Ken Bodfish's assault on the magistracy (Letters, March 10) is totally ill-founded. What is more, he wrote in his capacity as a member of the police authority, rather than as an individual.

All magistrates have to put aside their own subjective views when sitting in court. The magistrates sitting on the two-day appeal hearing concerning the lap-dancing club were no exception. They were not asked to consider moral grounds but rather they were required to have regard to the guidance issued by the Department for Culture, Media and Sport, and the Statement of Licensing Policy issued by Brighton and Hove City Council (both these documents are available on the web).

The court is also bound to consider the licensing objectives: 1) the prevention of crime and disorder; 2) public safety; 3) the prevention of public nuisance; and 4) the protection of children from harm.

The Licensing Act 2003 requires those bodies exercising their functions under it in respect of an application to adopt a permissive approach.
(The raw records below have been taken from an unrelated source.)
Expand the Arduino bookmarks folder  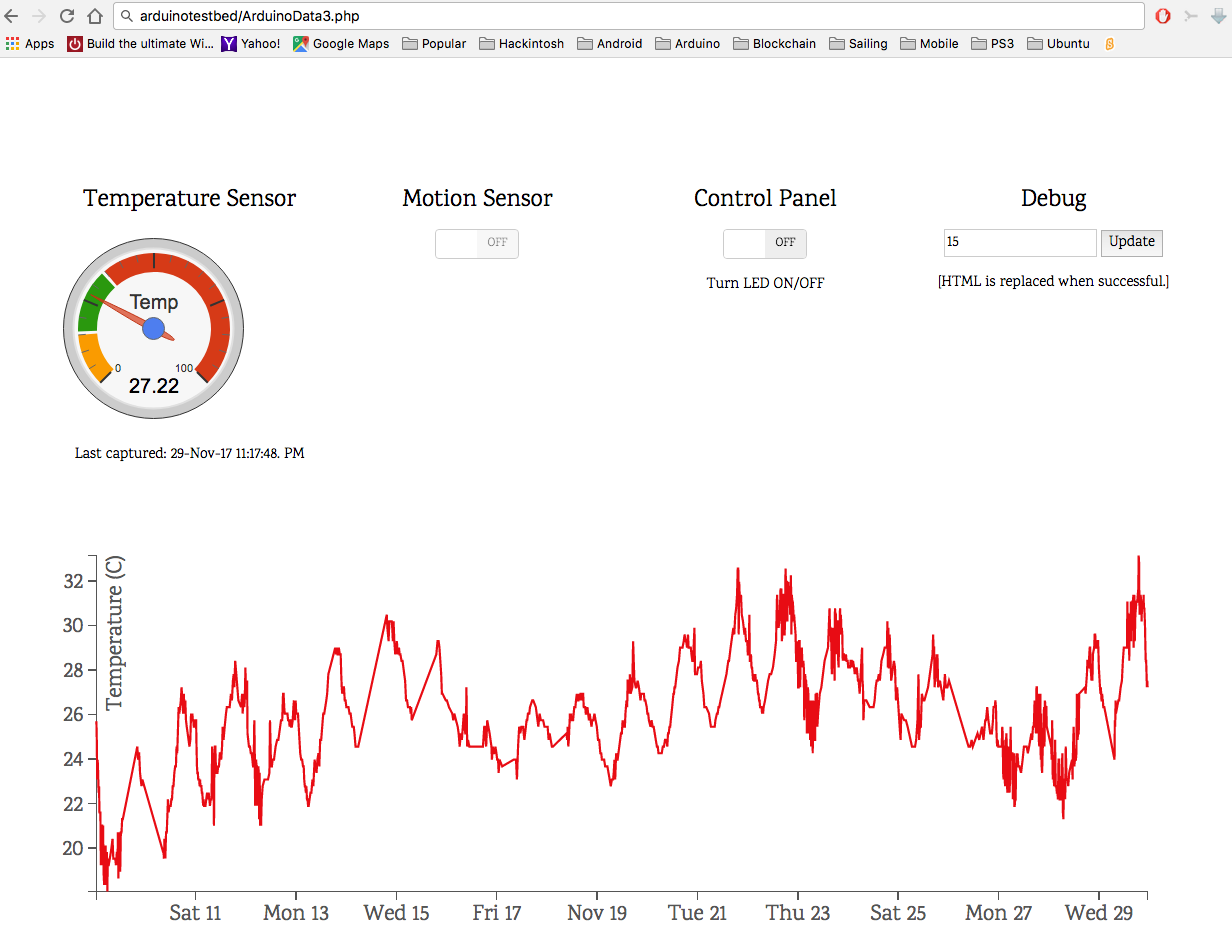(x=687, y=44)
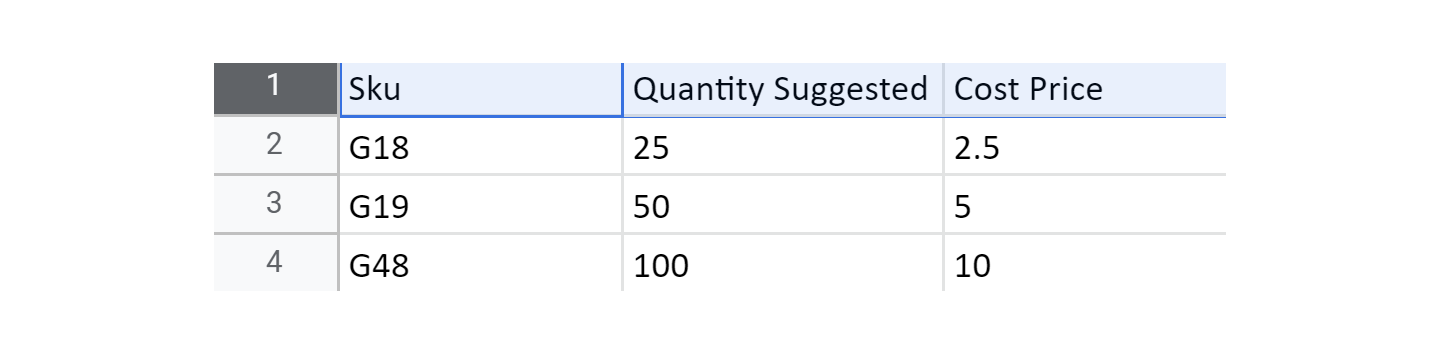Image resolution: width=1440 pixels, height=362 pixels.
Task: Select row 4 header
Action: 276,263
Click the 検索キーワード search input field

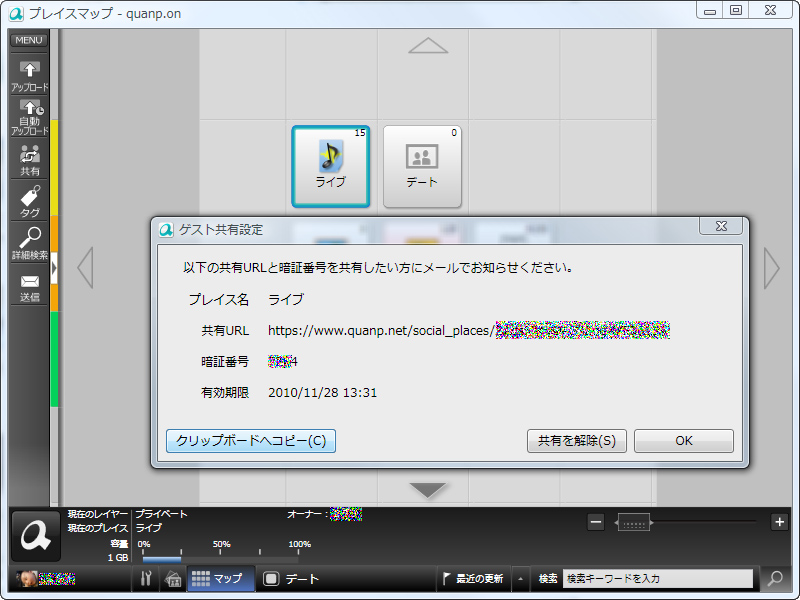(660, 578)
The court can refuse an appeal only if to grant the licence would have an adverse or negative impact on the licensing objectives.

The court is required to consider whether conditions could be attached to the licence to promote those objectives.

Decisions must be based on evidence, not on prejudice or emotion. The council offered insufficient evidence that the existing lap-dancing clubs of this type caused problems.

In allowing the appeal the magistrates granted the licence subject to a number of conditions, which were felt necessary to promote the licensing objectives.

Magistrates are most certainly accountable and not least through the Appeal Courts. We have to follow guidelines rigorously and at all times behave with dignity and respect, having due regard for the law, supported as we are by highly professional legal advisers.

We can make judgments only on evidence put before us. The fact is that in this city we have more than 230 trained magistrates who devote their own time to ensuring that all citizens are treated fairly and robustly without fear or favour. We are representative of the community in which we live.

Our adult courts are open to the public: I invite Ken Bodfish to come and see real justice in action so that in future he can ensure his observations are based on fact.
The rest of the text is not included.